British Post Office Workers Strike Over Pay Dispute
A Post Office sign on May 7, 2013. (Tim Ireland/PA Media)
Lily Zhou
7/14/2022
Updated:
7/14/2022

Supply chain and administrative workers at the UK’s Post Office are staging a 24-strike on Thursday over pay.

Members of the Communication Workers Union (CWU) who deliver cash and supplies to sub-post offices, process finances, and work in administration are involved in the row.

It comes after CWU members who work at Post Office counters staged a strike over pay on Monday.

The CWU said the action on Thursday is over the pay freeze for the 2021–22 financial year, and the amount of pay increase offered for the 2022–23 financial year, which is 3 percent plus a one-off payment of £500 ($588).

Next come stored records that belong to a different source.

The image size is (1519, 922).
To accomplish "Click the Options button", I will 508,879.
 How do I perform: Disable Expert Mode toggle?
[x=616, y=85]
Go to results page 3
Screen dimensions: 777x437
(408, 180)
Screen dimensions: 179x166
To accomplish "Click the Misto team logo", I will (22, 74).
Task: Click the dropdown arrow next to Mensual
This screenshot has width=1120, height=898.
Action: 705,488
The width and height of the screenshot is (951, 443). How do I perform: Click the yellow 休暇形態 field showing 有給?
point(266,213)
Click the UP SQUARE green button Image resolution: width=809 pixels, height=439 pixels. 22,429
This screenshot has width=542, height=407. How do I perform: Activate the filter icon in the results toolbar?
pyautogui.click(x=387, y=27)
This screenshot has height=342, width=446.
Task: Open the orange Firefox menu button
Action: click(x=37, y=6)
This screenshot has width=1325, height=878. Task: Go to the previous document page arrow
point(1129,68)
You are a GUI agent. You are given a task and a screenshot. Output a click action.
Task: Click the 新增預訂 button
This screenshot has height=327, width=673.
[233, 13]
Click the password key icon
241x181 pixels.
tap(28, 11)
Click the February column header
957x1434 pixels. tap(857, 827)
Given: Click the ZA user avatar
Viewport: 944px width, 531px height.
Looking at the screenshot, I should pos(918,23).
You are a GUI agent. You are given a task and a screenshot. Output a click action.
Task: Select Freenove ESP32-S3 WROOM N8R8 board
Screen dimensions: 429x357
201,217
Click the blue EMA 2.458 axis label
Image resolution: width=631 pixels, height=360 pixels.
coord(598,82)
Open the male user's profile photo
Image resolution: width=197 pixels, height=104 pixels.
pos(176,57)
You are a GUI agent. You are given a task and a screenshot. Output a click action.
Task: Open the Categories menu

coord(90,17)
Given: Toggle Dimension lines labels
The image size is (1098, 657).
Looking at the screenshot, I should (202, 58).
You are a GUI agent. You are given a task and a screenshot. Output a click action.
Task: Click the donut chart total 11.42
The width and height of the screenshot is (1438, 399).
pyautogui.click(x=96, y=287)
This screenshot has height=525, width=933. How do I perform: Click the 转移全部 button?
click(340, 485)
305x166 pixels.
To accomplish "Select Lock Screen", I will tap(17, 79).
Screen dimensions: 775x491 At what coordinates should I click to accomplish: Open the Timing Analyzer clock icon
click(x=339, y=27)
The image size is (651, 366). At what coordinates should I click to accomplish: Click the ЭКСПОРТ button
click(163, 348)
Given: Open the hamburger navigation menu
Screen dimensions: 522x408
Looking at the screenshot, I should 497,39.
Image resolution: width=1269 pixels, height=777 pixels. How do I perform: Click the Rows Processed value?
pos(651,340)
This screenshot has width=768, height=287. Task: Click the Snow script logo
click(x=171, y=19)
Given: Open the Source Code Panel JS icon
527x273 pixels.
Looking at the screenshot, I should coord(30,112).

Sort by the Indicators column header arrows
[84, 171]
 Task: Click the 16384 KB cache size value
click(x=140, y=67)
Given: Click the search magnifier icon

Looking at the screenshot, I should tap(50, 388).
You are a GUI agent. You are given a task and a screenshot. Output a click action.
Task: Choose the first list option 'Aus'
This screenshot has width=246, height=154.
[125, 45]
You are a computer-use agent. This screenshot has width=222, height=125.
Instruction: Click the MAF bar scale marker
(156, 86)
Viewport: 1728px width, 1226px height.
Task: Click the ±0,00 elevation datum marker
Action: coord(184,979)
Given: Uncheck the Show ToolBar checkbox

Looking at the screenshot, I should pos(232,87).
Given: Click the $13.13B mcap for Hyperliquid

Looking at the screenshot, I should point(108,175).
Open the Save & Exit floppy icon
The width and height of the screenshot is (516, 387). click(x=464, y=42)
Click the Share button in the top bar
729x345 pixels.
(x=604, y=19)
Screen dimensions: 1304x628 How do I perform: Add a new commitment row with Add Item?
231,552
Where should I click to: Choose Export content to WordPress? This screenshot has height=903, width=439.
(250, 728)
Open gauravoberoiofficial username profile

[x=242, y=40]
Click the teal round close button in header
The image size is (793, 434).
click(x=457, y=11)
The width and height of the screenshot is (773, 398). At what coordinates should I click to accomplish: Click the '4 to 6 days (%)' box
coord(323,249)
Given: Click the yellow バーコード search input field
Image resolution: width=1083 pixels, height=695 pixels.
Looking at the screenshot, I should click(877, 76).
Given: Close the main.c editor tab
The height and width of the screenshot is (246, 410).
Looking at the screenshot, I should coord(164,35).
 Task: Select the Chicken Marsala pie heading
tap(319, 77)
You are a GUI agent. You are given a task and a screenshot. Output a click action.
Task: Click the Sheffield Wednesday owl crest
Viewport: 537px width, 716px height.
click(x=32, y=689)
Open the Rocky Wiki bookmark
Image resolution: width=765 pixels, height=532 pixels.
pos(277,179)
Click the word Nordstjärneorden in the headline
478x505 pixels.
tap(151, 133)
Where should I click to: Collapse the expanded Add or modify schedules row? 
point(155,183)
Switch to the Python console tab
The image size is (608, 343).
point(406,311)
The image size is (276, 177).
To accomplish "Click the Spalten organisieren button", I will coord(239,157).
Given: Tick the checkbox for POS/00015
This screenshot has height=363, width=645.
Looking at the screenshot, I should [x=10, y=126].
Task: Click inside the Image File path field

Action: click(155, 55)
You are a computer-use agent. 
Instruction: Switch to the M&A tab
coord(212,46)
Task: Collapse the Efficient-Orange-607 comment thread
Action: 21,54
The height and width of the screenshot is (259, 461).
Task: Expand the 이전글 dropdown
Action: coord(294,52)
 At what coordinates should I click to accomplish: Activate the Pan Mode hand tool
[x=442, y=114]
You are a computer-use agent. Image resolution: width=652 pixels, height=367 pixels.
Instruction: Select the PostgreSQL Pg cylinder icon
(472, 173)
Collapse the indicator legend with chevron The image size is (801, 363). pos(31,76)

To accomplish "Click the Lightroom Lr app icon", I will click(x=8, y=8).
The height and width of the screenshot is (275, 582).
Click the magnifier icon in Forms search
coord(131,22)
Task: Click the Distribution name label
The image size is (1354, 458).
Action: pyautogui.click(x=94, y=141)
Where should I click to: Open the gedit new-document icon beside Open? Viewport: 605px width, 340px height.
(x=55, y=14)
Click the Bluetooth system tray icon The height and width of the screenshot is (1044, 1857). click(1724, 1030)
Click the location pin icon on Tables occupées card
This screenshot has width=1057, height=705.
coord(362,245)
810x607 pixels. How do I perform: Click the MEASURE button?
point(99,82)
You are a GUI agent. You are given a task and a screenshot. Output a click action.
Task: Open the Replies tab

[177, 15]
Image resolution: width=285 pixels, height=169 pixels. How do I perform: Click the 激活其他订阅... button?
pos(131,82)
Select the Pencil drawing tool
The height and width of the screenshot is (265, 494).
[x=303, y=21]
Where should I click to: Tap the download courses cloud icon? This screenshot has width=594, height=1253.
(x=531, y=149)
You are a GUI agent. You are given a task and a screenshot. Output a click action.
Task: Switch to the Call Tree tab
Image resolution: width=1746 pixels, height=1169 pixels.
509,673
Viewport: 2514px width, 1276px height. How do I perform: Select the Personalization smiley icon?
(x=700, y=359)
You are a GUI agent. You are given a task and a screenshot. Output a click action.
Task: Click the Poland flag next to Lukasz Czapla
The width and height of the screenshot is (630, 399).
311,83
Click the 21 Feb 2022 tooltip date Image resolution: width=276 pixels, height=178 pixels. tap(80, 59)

CWU Assistant Secretary Andy Furey laid the blame for the national disruption “entirely” on the senior Post Office leadership, who Furey said “have repeatedly failed—and wilfully refused—to set out a sensible and fair pay agreement.”

Furey said the offer is “totally unacceptable” because it’s “far, far below the current 11.7 percent RPI inflation rate.”

A spokesperson for the Post Office said the company is “disappointed” the union decided to strike but “remain[s] hopeful that we can reach a pay agreement soon.”

“We have a range of contingency measures in place to minimise the impact of CWU strike action in our supply chain today,” the spokesperson said, adding its 11,500 branches “are open as usual.”

More Rail Strikes

Meanwhile, train drivers at eight rail companies will stage a 24-hour Saturday strike later this month in pay disputes, threatening more disruption to services.

Members of the Associated Society of Locomotive Engineers and Firemen (Aslef) at Arriva Rail London, Chiltern Railways, Greater Anglia, Great Western, Hull Trains, LNER, Southeastern, and West Midlands Trains will walk out on July 30.

Drivers for Greater Anglia will also strike on July 23, and those on Hull Trains will strike on July 16 and 23.

The action is in addition to a planned strike by the Rail, Maritime, and Transport union (RMT) at train companies and Network Rail on July 27 and by Transport Salaried Staffs’ Association members on Avanti West Coast on the same day.

Aslef also announced that further ballots will close at Avanti West Coast and CrossCountry on July 27; and at Northern Trains, TransPennine Express, and Transport for Wales on Aug. 25.

RMT members last month staged a three-day national train strike, leaving services crippled for most of the week across the country, but the impact was curtailed to a certain extent as workers have become used to working from home since the COVID-19 pandemic.

PA Media contributed to this report.